This is a Crayon guest post from one of our partners, Fletcher. Visit the Crayon Partner Directory to learn more!
So, you've started your Compete program... What more should you do?
As a CI professional, you’re striving to develop a program that adds value to sales in the field and leadership strategy, and delivers a competitive advantage in your market. The current reality in the tech industry is this is often done from scratch.
One of the challenges in this rapidly changing arena is: When is your program considered complete?
Let’s use a simple analogy to visualize this. Your competitive intelligence program starts as an empty glass vase. That’s you, congrats, you got the job!
And your goal now is to fill that vase as much as possible and practically. When it’s full, you’re providing not just value to your company, but an actual competitive advantage in your market.
Your first step was likely seeking secondary information regarding competitors, topics, keywords etc. In other words, publicly available information from the web, and you probably started with Google alerts or some other widely available tool. Then you realized you needed an intelligent platform (like Crayon) to do so efficiently and help you manage and share the data.
The first thing you do to try to fill your vase before your competition does is put some larger objects in there. Let’s think of that big foundational part of your program as putting some rocks in that vase and it starts to look pretty full. Get Crayon in place and you’re on your way!
We can build on this though.
It’s important to do, it’s necessary, you’re keeping up, but your competitors may be doing something similar as well. OK, what more can we fit in there? Let’s try some form of win loss analysis. This tells you and your sales teams how to win more, lose less, and where you stand relative to our competitors.
I want to clarify, from working with Fortune 50 companies as well as startups, and years of experience: Win/Loss is sometimes managed separately from other competitive functions by Sales Enablement. I love Sales Enablement, but don’t let it be separate from Competitive Intelligence in your mind. They’re not only connected; Win/Loss Analysis is part of Competitive Intelligence.
Now we need to start filling in important gaps.
Some start by conducting a process internally, pulling CRM data, and collecting intel from salespeople, maybe using a survey tool. You’re getting some visibility with your sales teams and from leadership. You may be getting battlecards together. OK, your vase is looking pretty full!
If you’re well underway and perhaps you’ve earned further budget to develop your program, the next step many aspire to is in-depth win/loss interviews through a third party to ensure objective results. This is a sound foundation to a mature real-time competitive intelligence program. We’re filling the gaps with finer tools. We’re pouring in sand and it’s taking in a lot. That vase is getting heavy.
One thing I’ve learned at Fletcher is that the best win/loss programs will often reveal little (or big) gaps in knowledge. Examples of this may be:
- How does this killer feature we’re hearing about work?
- How do they demo their products?
- What is in their future roadmap and are they talking about it?
Or in our battle cards:
- What are really their weaknesses?
- What DOESN’T work well?
- What does their sales team NOT like about their solution?

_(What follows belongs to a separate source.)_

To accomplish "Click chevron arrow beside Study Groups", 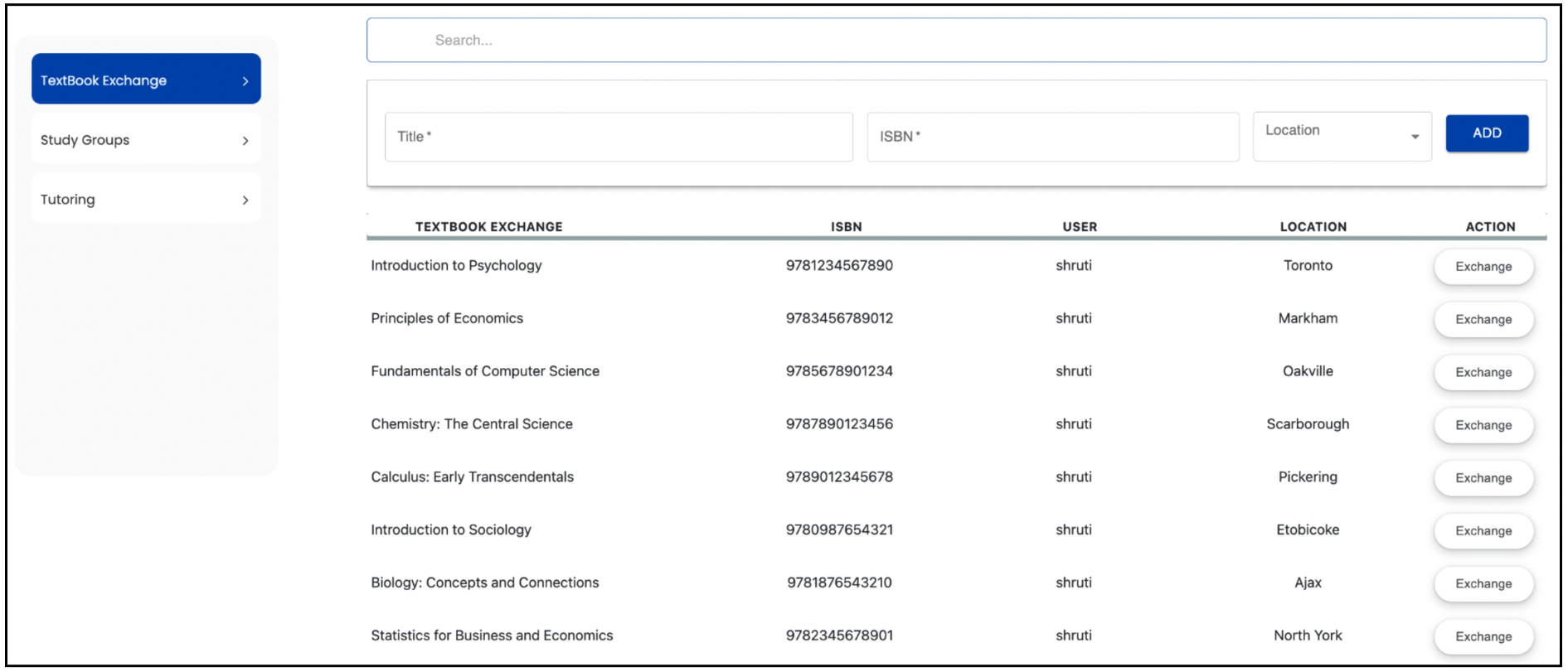I will [245, 141].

Often the last element to ensure a complete program is targeted custom primary research. It’s a special skill set usually done by a third-party agency. This is for a few reasons: skill set, access, manpower, ethical guidance, etc. It requires finding certain people, asking specific questions, and analyzing the information properly.
Those specific questions are the gaps left in your program. Categorically, primary research is custom, real-time information that is not publicly available. In other words: Competitive Advantage. It is a rare firm that can conduct both win/loss analysis and primary research projects as a “complete compete” solution, but we do exist.
So, how much water do you think you can pour into that "full" vase?
If you’ve ever done this exercise in school, it’s always shocking how much can still fit.
An important factor I’ve seen from clients regarding primary research project outcomes: These insights usually get Executive-level visibility. You will engage much more in C-level and product strategy at this point, in addition to sales and marketing teams.
As a member of our savvy Crayon user community, you have likely heard plenty about the advantages of a win/loss analysis program and probably a bit about primary research. As you see, it doesn’t need to be too complicated structurally. It may make things simpler once you realize win/loss and primary research projects can/should be intertwined.
And of course, as with most things in life, you’re never really done.